According to the work of Dr Robert Gable, whose findings were reported last year in Scientific American, the harmful drug with the greatest likelihood of addictive potential is not methamphetamine — it’s tobacco, a legal but devastating carcinogen. And it’s widely held that, in vast majority of drug-related instances of unplanned unprotected sex, the culprit is alcohol.

Drug prohibition is not part of the solution — it’s part of the problem. The fact drugs are illegal means they are controlled by organized crime, and priced at unaffordable rates that mandate illegal activity in order for addicts to afford them. Stigma and fear of arrest deter people from seeking treatment. Many people use in dangerous places in unsafe ways to avoid being caught. The poor — whose safety net is the flimsiest — suffer the most. Bottom line: Criminalizing drugs causes harm.

 

But Minister Clement claims the opposite, telling the general council of the Canadian Medical Association (CMA) last month that “[law] enforcement is harm reduction.” This is little more than ideological double-speak.

Since the Tories came to power in 2006, arrests for marijuana possession have increased from 20 to 50 percent in Toronto, Vancouver, Ottawa and Halifax. And in a new move based on the much-assailed U.S. “War on Drugs,” the Tories have unveiled mandatory minimum prison sentences for some drug offences.

Everyone in our society loses when people are thrown in jail for drug use. If the experience in the U.S. is any indication, the prison system becomes inundated with young, non-violent offenders. According to the advocacy group Stop Prisoner Rape (SPR), these inmates are at the greatest risk of violence and sexual assault by hardened criminals — potentially leading to new infections with HIV and hepatitis C.

And a research paper by the Canadian HIV/AIDS Legal Network revealed that drug use in prison has far greater potential for harm than on the outside. In the absence of needle-exchange programs, sometimes a single syringe will be reused by 30 or 40 people. Bringing drug users into jail who wouldn’t have otherwise been there also leads other prisoners to take up drug injection for the first time while behind bars, generating new addicts. Almost all of these people are eventually released back into society.
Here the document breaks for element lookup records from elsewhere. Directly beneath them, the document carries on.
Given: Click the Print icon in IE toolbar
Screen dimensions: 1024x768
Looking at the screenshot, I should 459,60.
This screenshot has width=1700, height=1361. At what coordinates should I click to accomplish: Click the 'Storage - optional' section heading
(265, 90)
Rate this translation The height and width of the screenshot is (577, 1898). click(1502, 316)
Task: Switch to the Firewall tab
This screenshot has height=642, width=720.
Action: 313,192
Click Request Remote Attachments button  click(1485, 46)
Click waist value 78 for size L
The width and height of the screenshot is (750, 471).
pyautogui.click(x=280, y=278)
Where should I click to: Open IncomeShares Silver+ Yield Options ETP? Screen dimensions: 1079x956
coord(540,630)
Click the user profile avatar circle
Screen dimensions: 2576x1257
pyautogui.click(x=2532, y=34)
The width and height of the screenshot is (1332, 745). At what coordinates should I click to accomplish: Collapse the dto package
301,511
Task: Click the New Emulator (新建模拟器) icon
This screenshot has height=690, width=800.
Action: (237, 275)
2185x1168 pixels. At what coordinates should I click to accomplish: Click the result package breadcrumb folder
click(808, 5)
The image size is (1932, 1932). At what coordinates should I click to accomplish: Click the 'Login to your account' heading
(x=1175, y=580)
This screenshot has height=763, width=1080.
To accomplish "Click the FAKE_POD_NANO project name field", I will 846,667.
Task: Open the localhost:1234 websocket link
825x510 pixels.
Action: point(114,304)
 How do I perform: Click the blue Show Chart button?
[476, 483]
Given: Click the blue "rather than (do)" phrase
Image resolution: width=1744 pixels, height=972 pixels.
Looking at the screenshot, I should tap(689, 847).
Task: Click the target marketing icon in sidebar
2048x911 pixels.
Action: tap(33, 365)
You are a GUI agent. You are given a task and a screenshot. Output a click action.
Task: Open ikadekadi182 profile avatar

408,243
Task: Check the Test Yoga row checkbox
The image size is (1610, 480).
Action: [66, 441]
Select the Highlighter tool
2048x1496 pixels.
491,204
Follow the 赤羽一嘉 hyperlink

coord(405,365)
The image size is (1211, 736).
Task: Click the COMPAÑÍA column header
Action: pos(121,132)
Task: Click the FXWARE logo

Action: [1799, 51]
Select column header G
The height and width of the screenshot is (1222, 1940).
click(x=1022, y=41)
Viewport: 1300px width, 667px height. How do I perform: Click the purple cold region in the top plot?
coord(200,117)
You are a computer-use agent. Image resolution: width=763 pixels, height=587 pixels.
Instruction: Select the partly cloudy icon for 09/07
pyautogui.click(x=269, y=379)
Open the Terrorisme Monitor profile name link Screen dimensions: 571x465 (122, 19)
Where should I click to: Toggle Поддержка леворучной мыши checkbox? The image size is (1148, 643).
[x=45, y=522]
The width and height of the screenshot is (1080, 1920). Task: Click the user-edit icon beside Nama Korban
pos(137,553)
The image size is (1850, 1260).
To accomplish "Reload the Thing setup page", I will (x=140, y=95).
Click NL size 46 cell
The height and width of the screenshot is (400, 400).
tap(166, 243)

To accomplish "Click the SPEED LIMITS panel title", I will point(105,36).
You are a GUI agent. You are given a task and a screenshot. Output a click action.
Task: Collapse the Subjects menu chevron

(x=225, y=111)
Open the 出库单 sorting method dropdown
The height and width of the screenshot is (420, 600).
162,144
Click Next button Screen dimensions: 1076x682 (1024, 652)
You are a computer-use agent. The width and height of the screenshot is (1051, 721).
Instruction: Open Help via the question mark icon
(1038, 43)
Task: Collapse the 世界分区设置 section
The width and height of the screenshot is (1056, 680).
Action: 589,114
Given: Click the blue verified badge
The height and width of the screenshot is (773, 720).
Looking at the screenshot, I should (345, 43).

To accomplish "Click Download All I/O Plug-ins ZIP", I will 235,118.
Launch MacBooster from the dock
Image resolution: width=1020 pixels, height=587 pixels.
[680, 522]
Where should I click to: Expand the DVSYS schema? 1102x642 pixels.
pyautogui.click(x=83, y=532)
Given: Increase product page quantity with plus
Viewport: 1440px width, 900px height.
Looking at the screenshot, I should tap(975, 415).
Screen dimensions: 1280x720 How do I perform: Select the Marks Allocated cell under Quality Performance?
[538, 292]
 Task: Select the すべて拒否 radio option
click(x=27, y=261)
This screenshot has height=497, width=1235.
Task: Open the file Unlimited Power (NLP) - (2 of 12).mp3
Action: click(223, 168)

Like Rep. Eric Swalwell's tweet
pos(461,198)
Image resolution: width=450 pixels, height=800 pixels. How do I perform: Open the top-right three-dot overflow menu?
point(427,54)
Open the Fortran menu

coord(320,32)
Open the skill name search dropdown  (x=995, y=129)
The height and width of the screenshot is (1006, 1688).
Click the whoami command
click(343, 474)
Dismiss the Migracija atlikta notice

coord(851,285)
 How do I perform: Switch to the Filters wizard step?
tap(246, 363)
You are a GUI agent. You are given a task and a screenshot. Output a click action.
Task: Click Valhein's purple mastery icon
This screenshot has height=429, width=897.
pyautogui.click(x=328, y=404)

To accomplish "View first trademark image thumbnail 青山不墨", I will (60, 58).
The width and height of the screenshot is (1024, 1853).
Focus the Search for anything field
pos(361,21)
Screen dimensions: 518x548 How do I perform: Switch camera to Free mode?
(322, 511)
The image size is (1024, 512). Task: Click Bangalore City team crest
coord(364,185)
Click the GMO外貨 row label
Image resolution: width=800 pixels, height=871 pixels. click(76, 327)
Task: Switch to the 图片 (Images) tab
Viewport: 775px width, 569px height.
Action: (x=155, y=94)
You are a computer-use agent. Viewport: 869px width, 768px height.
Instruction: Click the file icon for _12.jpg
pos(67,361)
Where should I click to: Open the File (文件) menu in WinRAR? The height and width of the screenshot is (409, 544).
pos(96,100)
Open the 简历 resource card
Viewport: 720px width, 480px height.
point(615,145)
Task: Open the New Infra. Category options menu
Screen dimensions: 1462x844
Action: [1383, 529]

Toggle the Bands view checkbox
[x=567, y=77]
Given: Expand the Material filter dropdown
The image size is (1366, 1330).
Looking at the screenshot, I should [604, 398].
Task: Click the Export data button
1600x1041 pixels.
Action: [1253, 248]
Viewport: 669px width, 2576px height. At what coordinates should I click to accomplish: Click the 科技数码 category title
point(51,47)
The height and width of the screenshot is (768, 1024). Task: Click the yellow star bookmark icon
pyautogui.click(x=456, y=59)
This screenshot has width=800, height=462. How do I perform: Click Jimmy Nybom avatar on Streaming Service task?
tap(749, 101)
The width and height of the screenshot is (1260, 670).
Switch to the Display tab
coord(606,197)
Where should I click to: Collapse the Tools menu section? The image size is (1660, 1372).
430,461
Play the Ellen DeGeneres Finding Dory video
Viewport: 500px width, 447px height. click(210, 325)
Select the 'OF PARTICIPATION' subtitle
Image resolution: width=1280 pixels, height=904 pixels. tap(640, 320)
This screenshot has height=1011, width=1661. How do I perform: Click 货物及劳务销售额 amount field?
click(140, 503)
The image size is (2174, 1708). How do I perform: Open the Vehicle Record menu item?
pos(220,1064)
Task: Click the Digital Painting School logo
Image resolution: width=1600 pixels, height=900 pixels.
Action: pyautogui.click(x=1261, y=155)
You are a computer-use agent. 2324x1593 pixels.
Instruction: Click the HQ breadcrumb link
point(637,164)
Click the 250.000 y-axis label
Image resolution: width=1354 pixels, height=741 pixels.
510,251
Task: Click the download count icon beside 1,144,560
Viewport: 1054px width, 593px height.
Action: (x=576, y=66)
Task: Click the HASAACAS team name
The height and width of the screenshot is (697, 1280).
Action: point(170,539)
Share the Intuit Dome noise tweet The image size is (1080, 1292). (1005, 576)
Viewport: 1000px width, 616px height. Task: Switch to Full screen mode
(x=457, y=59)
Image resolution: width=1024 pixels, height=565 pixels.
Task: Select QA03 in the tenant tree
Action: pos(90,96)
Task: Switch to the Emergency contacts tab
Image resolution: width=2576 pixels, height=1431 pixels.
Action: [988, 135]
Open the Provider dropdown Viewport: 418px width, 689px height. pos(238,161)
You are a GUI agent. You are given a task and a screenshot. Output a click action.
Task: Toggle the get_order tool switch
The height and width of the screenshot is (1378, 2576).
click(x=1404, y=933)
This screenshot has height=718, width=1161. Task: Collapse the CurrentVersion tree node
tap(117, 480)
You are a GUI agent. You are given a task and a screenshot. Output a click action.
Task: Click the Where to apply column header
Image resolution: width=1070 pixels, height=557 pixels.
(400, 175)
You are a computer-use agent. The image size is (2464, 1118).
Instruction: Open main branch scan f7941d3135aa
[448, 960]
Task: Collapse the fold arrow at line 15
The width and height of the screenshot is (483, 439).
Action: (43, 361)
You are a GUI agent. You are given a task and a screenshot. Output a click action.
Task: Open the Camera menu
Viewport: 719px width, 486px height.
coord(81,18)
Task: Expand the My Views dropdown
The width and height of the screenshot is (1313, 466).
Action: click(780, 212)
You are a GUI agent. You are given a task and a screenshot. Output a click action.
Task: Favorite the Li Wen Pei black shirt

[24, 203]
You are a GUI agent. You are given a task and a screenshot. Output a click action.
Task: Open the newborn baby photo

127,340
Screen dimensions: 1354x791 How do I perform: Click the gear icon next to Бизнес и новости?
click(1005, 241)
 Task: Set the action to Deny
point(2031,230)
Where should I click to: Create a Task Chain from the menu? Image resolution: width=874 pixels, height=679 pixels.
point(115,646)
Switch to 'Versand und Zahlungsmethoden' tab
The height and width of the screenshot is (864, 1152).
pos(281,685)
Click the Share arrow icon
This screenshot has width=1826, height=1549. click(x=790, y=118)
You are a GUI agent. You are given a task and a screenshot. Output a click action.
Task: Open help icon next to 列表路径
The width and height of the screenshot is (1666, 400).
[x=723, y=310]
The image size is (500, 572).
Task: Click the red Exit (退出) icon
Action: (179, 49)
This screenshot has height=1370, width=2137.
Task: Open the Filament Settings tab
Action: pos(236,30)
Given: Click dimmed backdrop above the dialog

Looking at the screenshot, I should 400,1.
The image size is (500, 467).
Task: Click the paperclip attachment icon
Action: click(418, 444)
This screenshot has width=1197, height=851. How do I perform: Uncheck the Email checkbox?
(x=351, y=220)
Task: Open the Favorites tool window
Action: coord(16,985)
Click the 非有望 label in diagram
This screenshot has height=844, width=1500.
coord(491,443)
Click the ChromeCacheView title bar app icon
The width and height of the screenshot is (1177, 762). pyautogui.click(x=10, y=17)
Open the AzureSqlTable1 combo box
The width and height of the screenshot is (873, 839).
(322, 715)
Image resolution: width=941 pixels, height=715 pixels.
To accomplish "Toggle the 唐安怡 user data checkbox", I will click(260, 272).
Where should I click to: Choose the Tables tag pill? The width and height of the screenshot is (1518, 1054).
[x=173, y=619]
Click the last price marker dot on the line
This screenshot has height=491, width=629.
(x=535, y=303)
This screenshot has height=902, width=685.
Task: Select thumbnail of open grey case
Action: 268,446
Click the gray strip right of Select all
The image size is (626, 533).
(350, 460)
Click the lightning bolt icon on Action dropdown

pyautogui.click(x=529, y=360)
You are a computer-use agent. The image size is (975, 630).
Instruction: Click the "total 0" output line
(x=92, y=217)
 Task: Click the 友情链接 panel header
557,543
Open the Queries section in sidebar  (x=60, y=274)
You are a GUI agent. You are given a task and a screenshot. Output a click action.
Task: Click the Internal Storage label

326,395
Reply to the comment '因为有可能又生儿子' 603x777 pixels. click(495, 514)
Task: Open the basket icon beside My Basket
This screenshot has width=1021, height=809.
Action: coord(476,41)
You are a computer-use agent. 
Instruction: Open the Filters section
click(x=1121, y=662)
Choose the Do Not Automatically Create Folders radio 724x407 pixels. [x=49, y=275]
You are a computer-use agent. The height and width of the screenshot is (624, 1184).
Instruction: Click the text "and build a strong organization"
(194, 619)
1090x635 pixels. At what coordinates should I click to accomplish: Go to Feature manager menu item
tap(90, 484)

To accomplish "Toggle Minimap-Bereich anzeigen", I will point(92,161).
The reaction to the Tory announcement from medical experts has been a resounding thumbs-down. In a release, Dr Isra Levy, a senior member of the CMA worried about the “shift to an ideological approach.” Levy added, “What we need is a comprehensive approach that includes harm reduction for those for whom prevention or treatment either fails or is inaccessible.”

It’s hard not to see the government’s decision on the Insite safer-injection centre as political maneuvering while the Tories bait the opposition parties on the question of another federal election. Why not hold off on attempting to axe the facility until the Conservatives have their hoped-for majority in the House?

This policy change doesn’t reflect shifts in our society or the needs of Canadians who are concerned about drug use and the real problems that sometimes come with it. It’s about a belief system being forcibly overlaid upon the facts, and the results will not be pretty.

Tony Clement has told reporters that the government’s initiative is “innovative” — but it flies in the face of science and evidence. After all, the people they arrested for puffing pot were charged for an activity that was almost decriminalized by the previous party in power.

First they came for the joint smokers. Who will be next?